In today's hard-hitting business news: the East Coast expansion of Peet's Coffee and Tea has not gone exactly as planned, it seems. East Coast coffee drinkers, with their delicate palates refined through years of drinking medium roast joe from Dunkin' Donuts, don't have quite the same taste for Alfred Peet's signature burn-the-crap-out-of-it dark roast that West Coast chain-drinkers are so fond of. As a senior marketing manager for Peet's told the Wall Street Journal, beans from the Emeryville-based roaster "just didn't have the taste profile [East Coasters] were looking for."

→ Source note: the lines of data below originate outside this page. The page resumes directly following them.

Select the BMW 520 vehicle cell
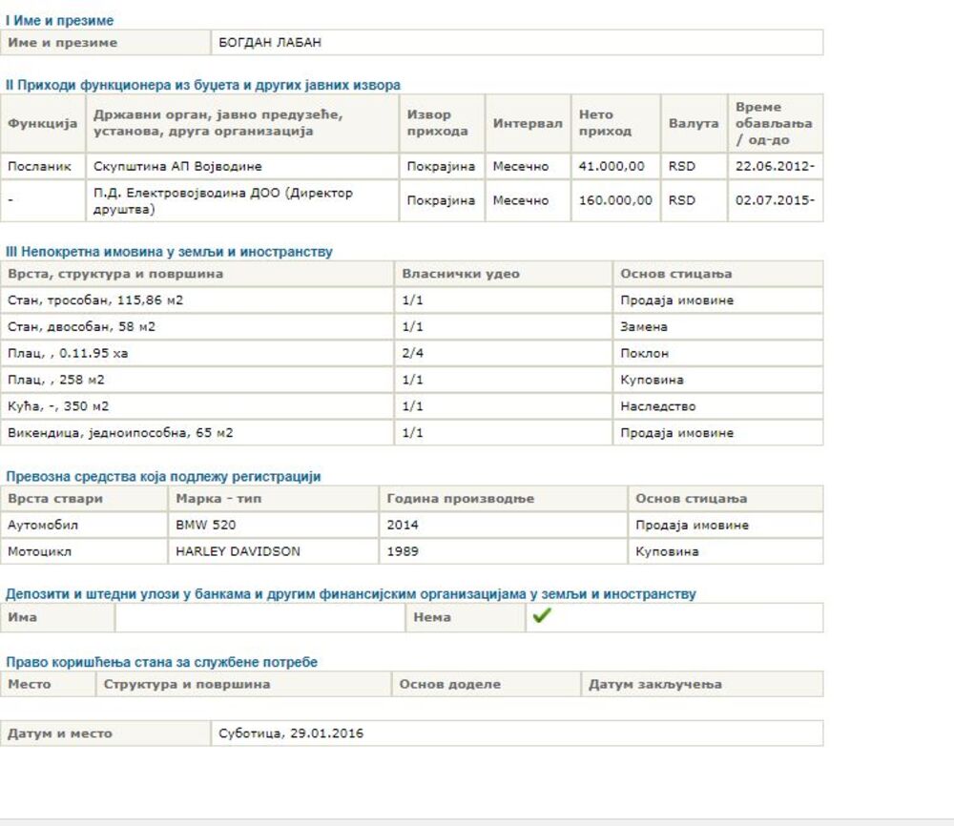tap(206, 525)
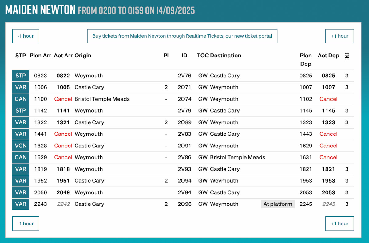Open service 2O96 arriving 2243
Image resolution: width=369 pixels, height=243 pixels.
coord(185,204)
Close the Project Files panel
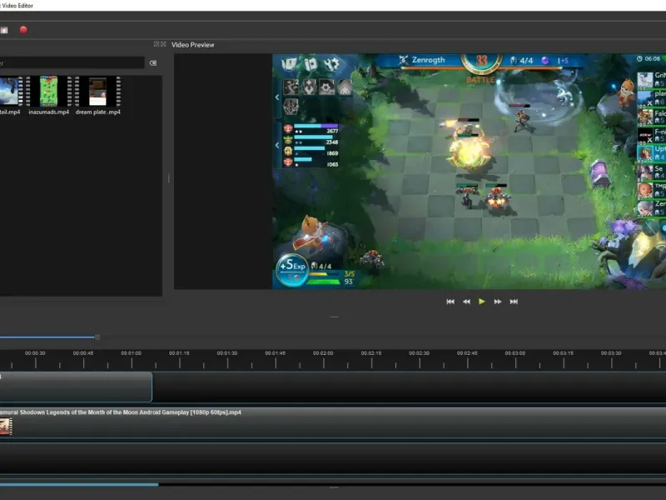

All of the chain's current East Coast stores are located in Massachusetts, where getting Dunkin' Donuts coffee is a pastime only slightly less popular than drinking Sam Adams' "microbrews", punching fellow Bostonians in the teeth and being excited about Mitt Romney. So, to win over all those pastry-dipping, tooth-punching coffee drinkers, Peet's is introducing a lighter medium roast bean to their usual assortment. The more nuanced roast was actually introduced to grocery store shelves back in August, but it has yet to make it's way through the grinders at retail locations.

Alfred Peet, patriarch of many a Peetnik, was responsible for supplying the founders of Starbucks with their beans for many of that company's formative years, which might explain why they both taste mostly burnt at this point. Anyway, no self-respecting, caffeine-craving San Franciscan would be caught dead at a megachain coffee store at this point — Not unless the line at the nearest fourth-wave roastery was too long, anyway.